Daí que, numa tentativa de sacudir a poeira, o Tribunal Constitucional, no famigerado A-319/2013, para além de ignorar e, por conseguinte, não reconhecer a funcionabilidade executiva do TPE (ao citar alguns aspectos, passíveis de auditoria pela AN), incide essa fiscalização sobre os actos do presidente da República e não do TPE. Por outro lado, em um gesto de puro amadorismo constitucional, os juízes conselheiros, preferiram aplicar a técnica da avestruz (enfiar a cabeça num buraco na areia como forma de se esconder dos predadores) e relegar para a posteridade, a clarificação sobre se é constitucional ou não um órgão não soberano ser fiscalizado de forma vinculativa pela Assembleia Nacional porque o seu titular é em si mesmo, um Órgão de Soberania.
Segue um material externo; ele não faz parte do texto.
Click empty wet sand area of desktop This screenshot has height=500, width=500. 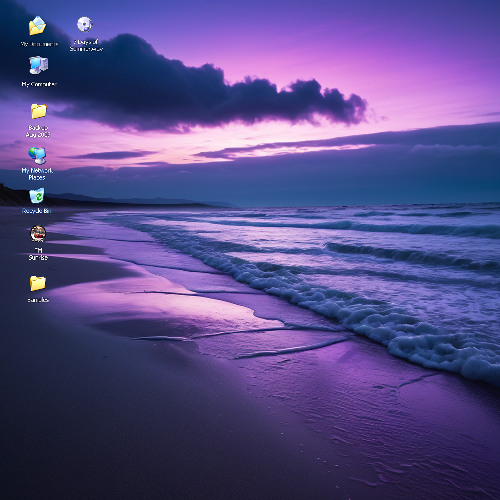[167, 417]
Tenhamos em consideração que, a Constituição, atribui poderes de soberania a dois órgãos e a uma pessoa o que leva a conclusões precipitadas de que, por inerência dessa subordinação, todos os demais órgãos da administração do Estado, sob coordenação “desse titular”, gozam das mesmas prerrogativas atribuídas constitucionalmente aos demais Órgãos de Soberania. Nessa perspectiva (errada por sinal), poderíamos, por exemplo, considerar que as FAA’s também, supostamente, gozam da mesma prerrogativa…
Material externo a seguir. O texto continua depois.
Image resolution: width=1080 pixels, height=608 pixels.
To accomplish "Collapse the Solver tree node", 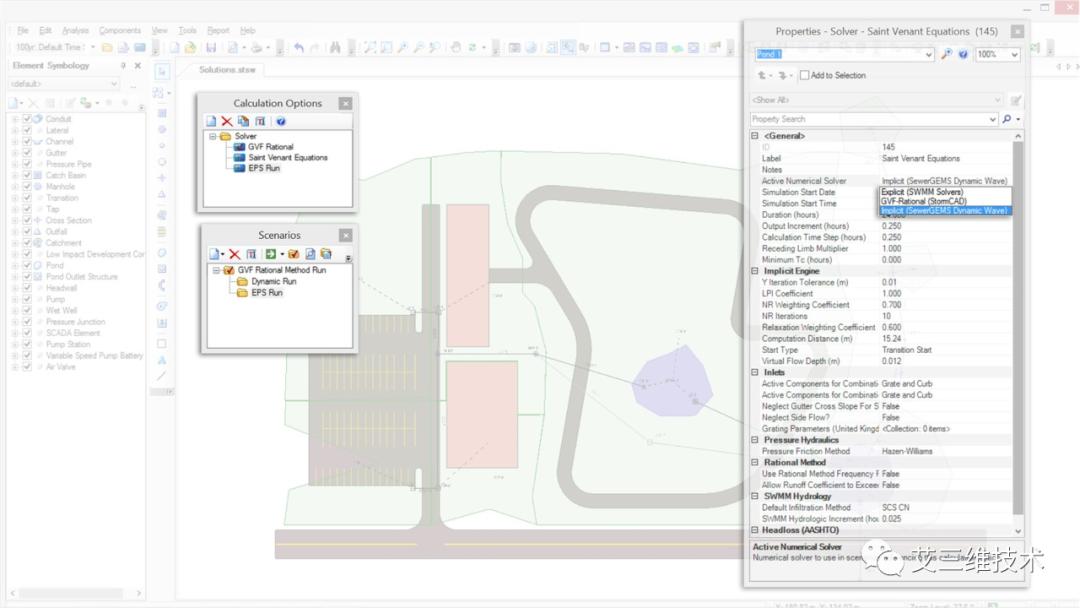I will (213, 136).
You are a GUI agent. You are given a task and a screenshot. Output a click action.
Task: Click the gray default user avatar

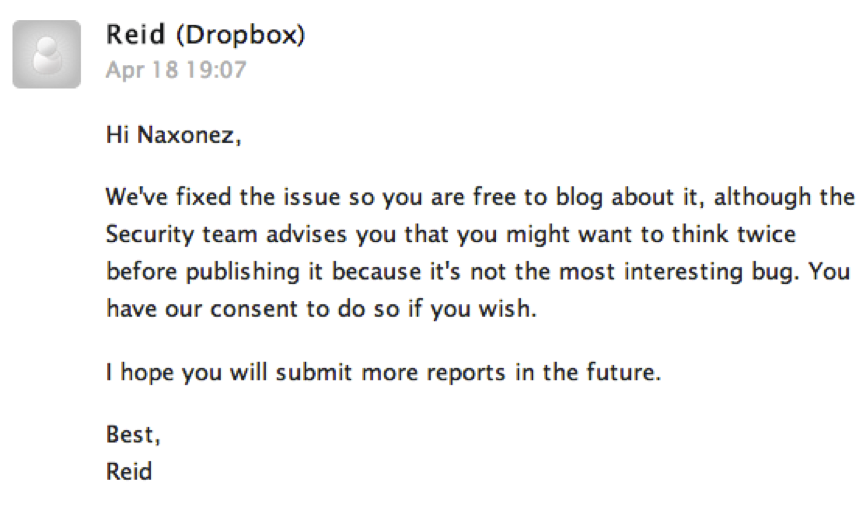click(x=47, y=54)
Atente que não é, pois, por mero capricho, em parte, já respondida pela CRA2010, ao considerar o Executivo, um órgão do poder do Estado (artigo 105°, n°1). Talvez seja por isso que os promotores da proposta de revisão da CRA se viram na contingência de ter que incluir, com limites e pendente a aprovação do PR, a convocação de auxiliares seus para responder perante comissão específica da AN, sem qualquer poder vinculativo sobre actos irregulares dos mesmos. Se, por causa da dependência hierárquica, o Executivo angolano fosse um Órgão de Soberania, representaria mais uma deturpação de um conceito de cidadania, com mais de dois mil anos de história (desde 2010 que, registamos fenómenos dessa índole, assentes na usurpação dos poderes do Estado para fins de aproveitamento pessoal ou do mesmo grupo político).
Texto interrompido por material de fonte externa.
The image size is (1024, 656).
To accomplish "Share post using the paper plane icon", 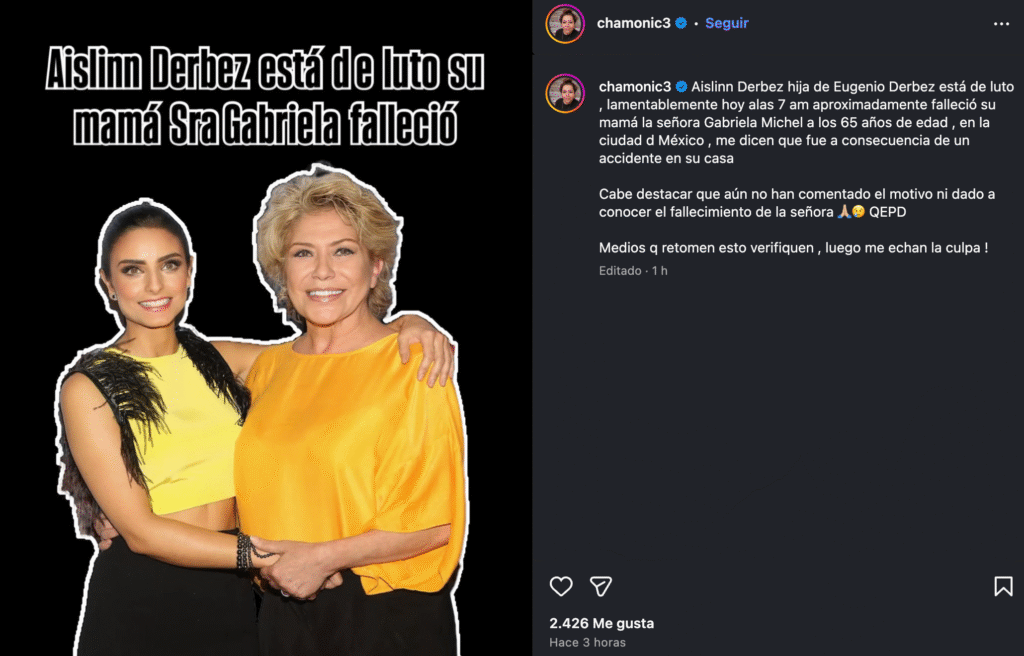I will [x=601, y=586].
Por conseguinte, a contínua adaptação, sem revanchismos da CRA às exigências actuais, salvaguardaria a independência e autonomia dos Órgãos de Soberania e de gestão do Poder Soberano do Estado, reforçaria a aplicação da legitimidade fiscalizadora da Assembleia Nacional e consequentemente aumentaria os níveis de confiança do cidadão nas instituições do Estado e em seus representantes. No entanto, há que se dar também o devido reconhecimento à nossa Constituição por ter tido nos últimos onze anos, um desempenho regular, sobretudo no quesito “valorização” dos direitos humanos. Contudo, precisa alargar o “spectrum” da prossecução dos direitos políticos (oportunidade negada nesta revisão promulgada), na perspectiva de mais abrangente participação do cidadão na gestão do Estado como por exemplo, o facto de poder se candidatar à presidência da República, sem estar “afiliado” a um partido ou coligação política. Deve, igualmente, propiciar ao Tribunal Constitucional, a capacidade jurídica para solicitar à Assembleia Nacional a alteração de normas inconstitucionais, a exemplo do que diz o artigo 167°, n°1, conjugado com o artigo 161, al (a), alterando para o efeito, o artigo 233° na medida em que o Tribunal Constitucional, como guardião da legalidade e conformidade constitucional, deve (ria) ter tal iniciativa, dentro de limites específicos.

Na contramão, a CRARevista (CRAR/2021), acaba por ser apenas um mero resumo de justificativas de perpectuação revanchista do Estado Vigente!